Continuing into the nearby Vallée d’Ounila, a beautifully rustic string of oases kept alive by a tiny trickle of water and an impressive irrigation network, we kept coming face to face with more marvels of local agriculture and hospitality.

Why not get more young people to have the same experience? There are already existing concepts, such as agri-tourism, or woofing, that bring adventurous travelers slap bang into the middle of farm life. Imagine if farming holidays came to replace the all-in hotel experience? And why limit this to young people? What about getting your lonely grandfather away from his perch in front of the television, to press some artisanal olive oil?

I am just spitballing here, but I can say that all the farmers we met in Morocco were genuinely pleased to explain their carpet-weaving techniques, show us edible plants in their vegetable gardens or to let us taste that glorious olive oil (yup, worth mentioning twice!).

What would I advise young people? Travel as much as you can, and when you travel, find yourself some farmers – they’ll provide you with a stupendously authentic experience of the place you’re visiting, as well as blowing open your perception of where our food comes from. Seeing the dry river beds and bare, salt-encrusted fields, my heart went out to these people, so dependent on the capricious yearly rains, and so far removed from the apparent security of the supermarket shelves...
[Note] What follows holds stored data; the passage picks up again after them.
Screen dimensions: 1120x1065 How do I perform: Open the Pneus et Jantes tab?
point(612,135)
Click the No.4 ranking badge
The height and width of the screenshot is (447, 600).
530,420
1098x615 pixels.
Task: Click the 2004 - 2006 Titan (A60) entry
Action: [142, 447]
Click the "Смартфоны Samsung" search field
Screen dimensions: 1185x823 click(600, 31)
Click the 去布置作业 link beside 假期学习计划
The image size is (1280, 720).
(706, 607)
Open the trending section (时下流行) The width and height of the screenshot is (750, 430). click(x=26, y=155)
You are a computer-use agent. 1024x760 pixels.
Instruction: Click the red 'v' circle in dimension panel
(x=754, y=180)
Appreciating what farmers in developing nations go through every day, month or year is of vital importance for citizens of developed countries, since what we do in the future will depend on our perception of the world and its various different peoples, cultures and yes, agro-systems...and will have a great impact on them. We might never have to endure their struggle or live their lives, but they, just like the Kenyan bean farmer, are part of our crazy, globalized food web.

When a Belgian beet farmer can understand the impact he’s having on his Brazilian viniculturist friend, or a Moroccan goat herder can tell a Cuban professor about erosion on his grazing grounds, well, people, we might stand a chance of fighting world hunger while making sure no one is left behind!

I am a student currently majoring in Agro- and Ecosystems Engineering, and am greatly interested in intercultural exchange, being a product of a Belgian mother and an Asian-American father, and having visited and lived in places as diverse as the Netherlands, Brazil, and Ethiopia. I also believe in food, agriculture, art and storytelling, social media and other emerging technologies, as vehicles for greater understanding and cooperation between the myriad people of the world.

This blog post is part of the GCARD3 Youth blogpost applications. The content, structure and grammar is at the discretion of the author only.